Fig 1. EGFP⁺ cells are infected by ECTV and directly present antigen in a TAP dependent manner.

(A and B) Expression of EGFP 12 h.p.i with NP-EGFP i.d. or vehicle. D-LN were analyzed by flow cytometry (12 h.p.i) (A) or by fluorescence microscopy (6 h.p.i) (B) (Representative of 5 experiments). (C) C57BL/6.SJL cells were infected with ECTV wt or NP-S-EGFP in vitro, treated with UV-C and psoralen and injected i.v. into C57BL/6 mice.

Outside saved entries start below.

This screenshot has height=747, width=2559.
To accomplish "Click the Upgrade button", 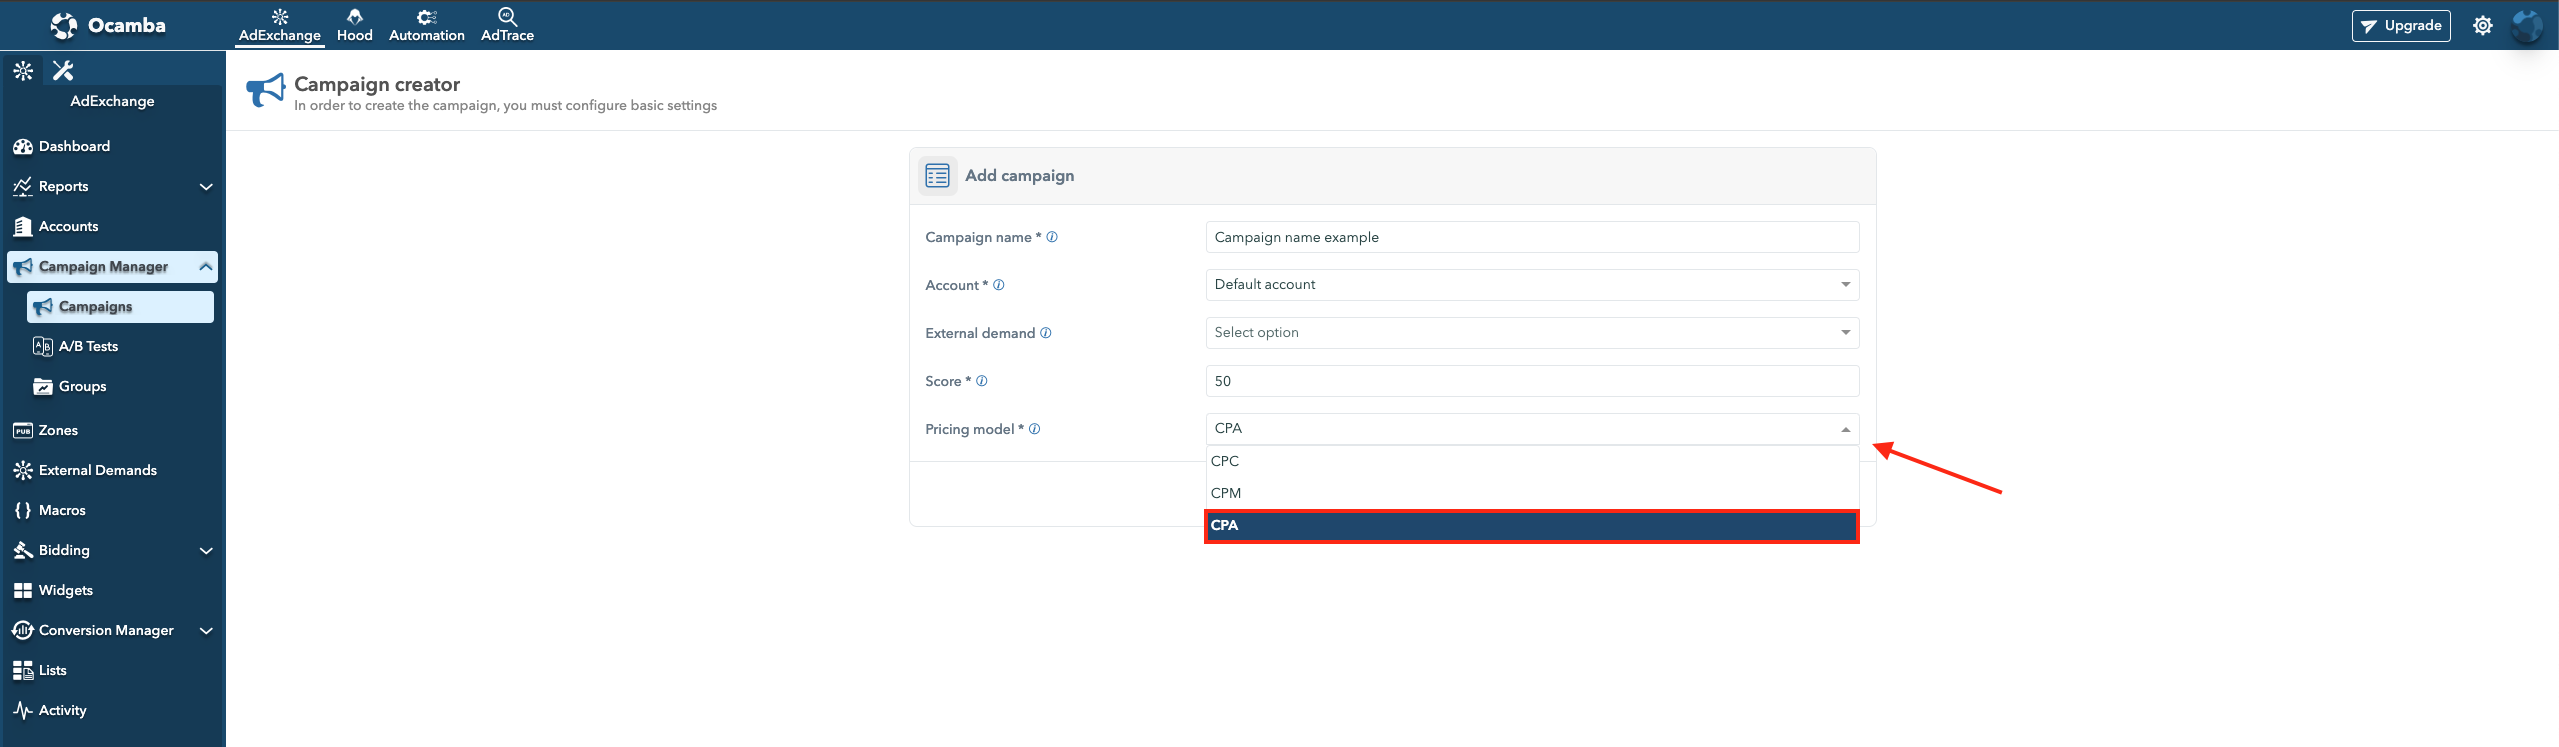I will click(x=2400, y=26).
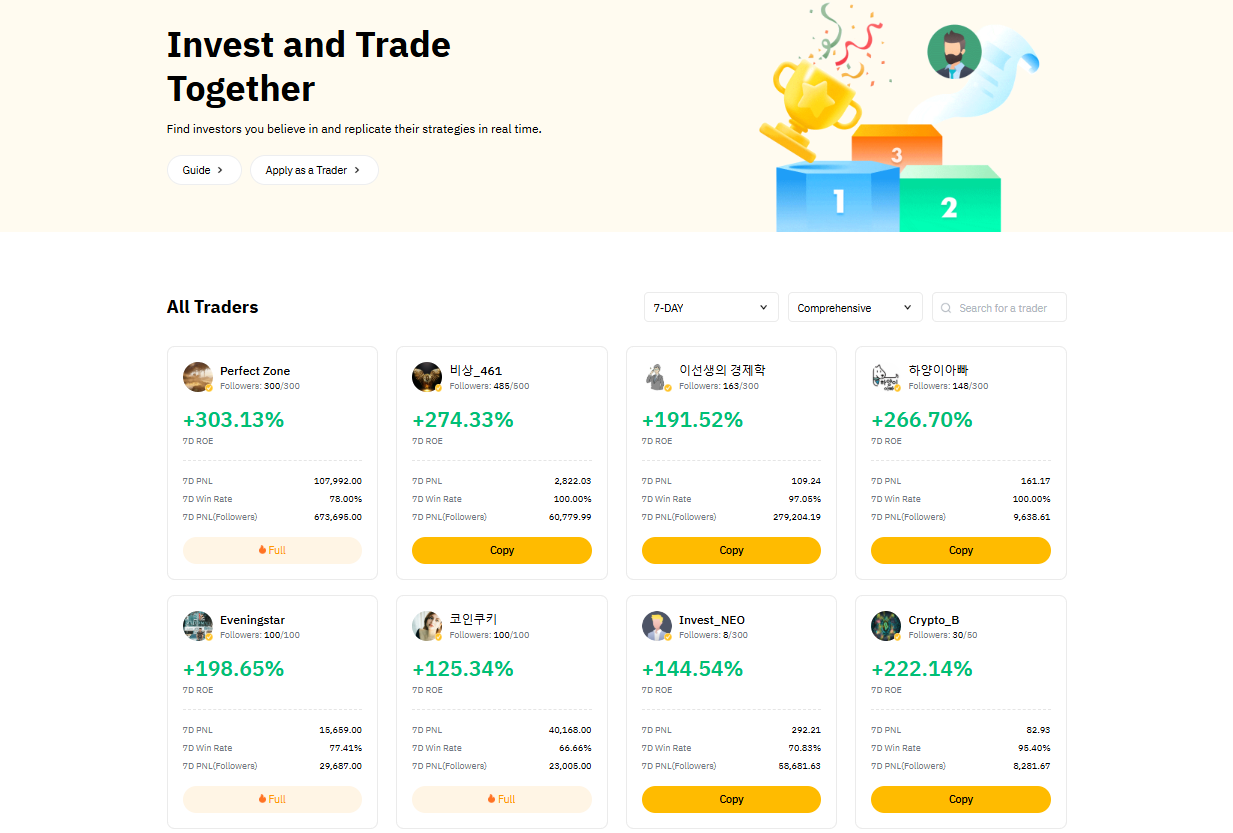Select the 하양이아빠 avatar icon
Viewport: 1233px width, 833px height.
click(x=886, y=377)
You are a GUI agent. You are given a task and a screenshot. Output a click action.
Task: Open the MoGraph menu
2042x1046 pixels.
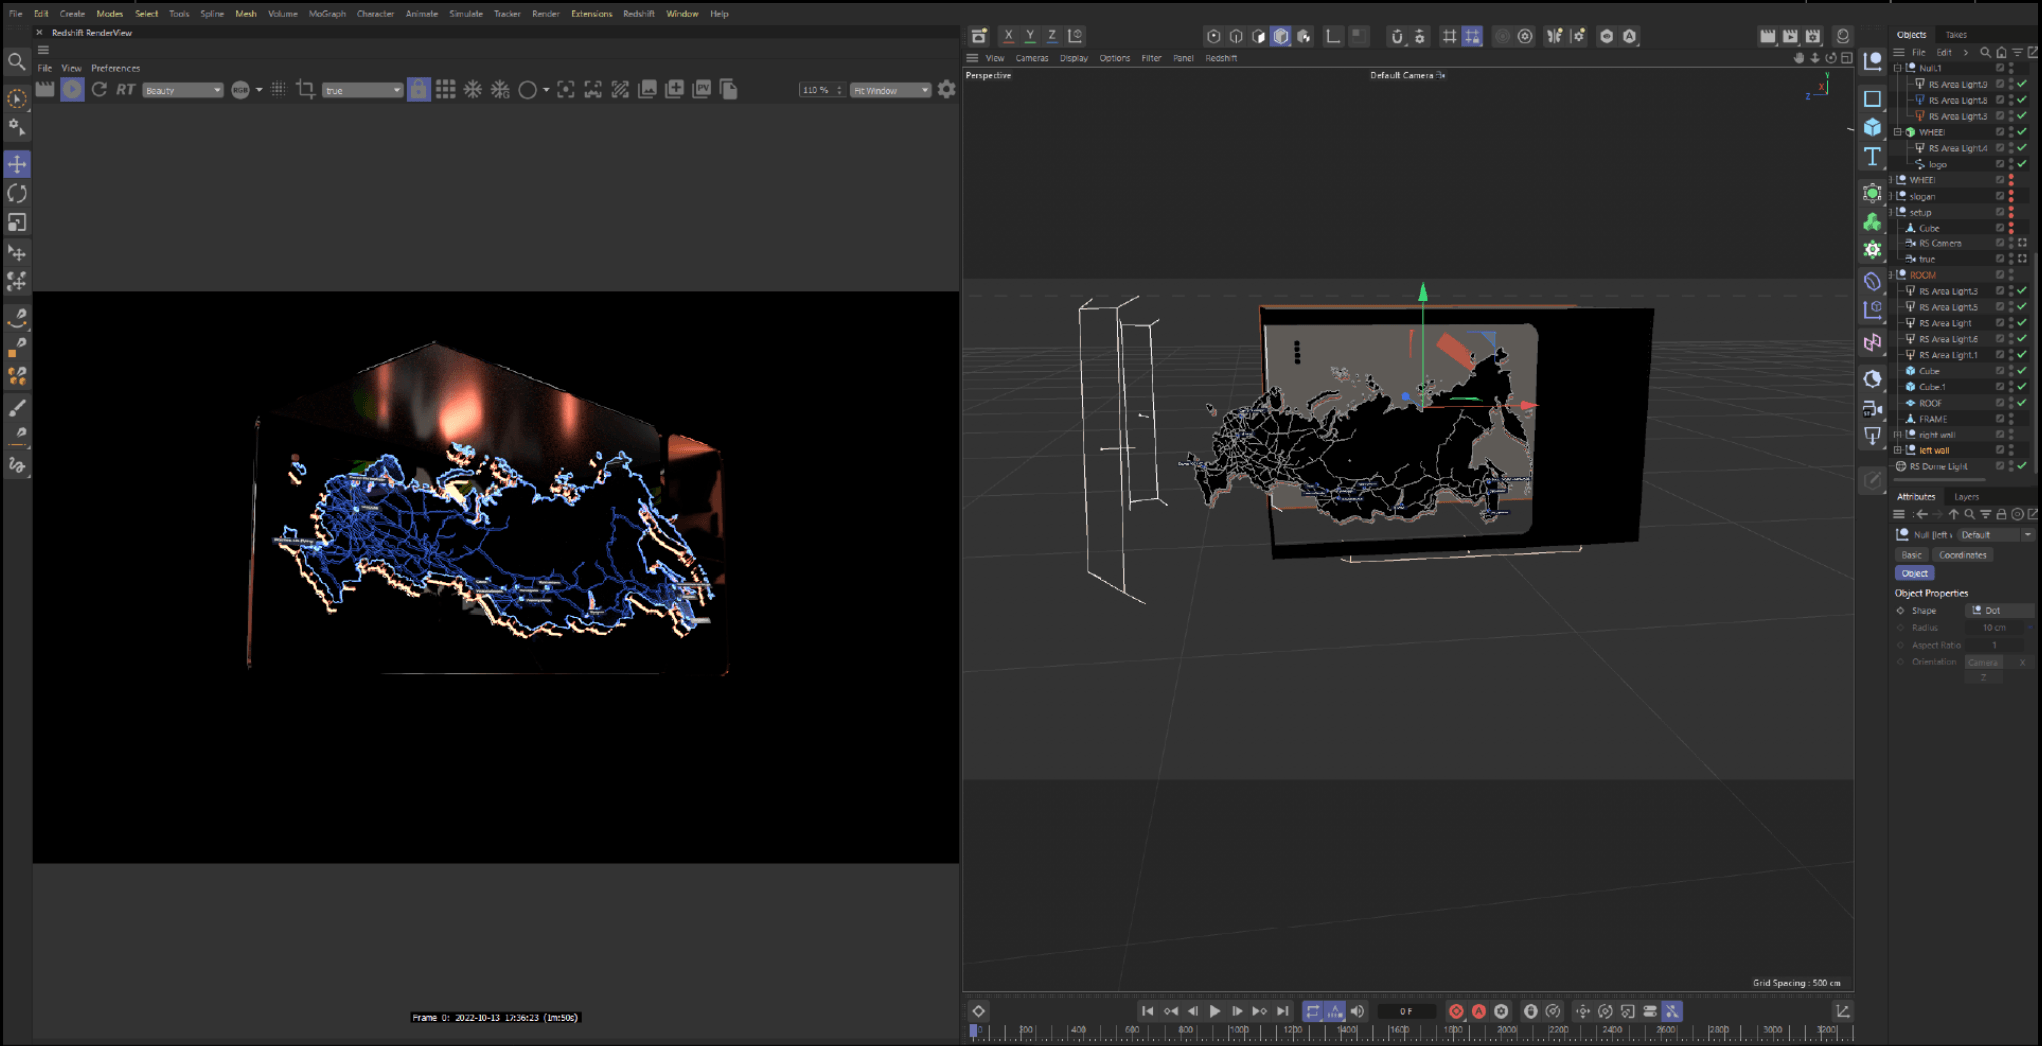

Positive control C57BL/6 mice were injected i.v. with ECTV NP-S-EGFP. Twelve hours later, spleens were harvested and recipient cells were analyzed for EGFP expression by flow cytometry (Representative of 3 experiments. Nos. are % of cells). (D) Expression of K^b-SIINFEKL complexes by splenocytes 24 hr after immunization with NP-S-EGFP or NP-EGFP i.v. analyzed by flow cytometry (Representative of >10 experiments (n = 3 mice per condition per experiment) and nos. represent % of cells). (E) TAP1^-/- or C57BL/6 mice were injected with NP-S-EGFP, as described in (D) (Representative of 3 experiments and nos. represent % of cells).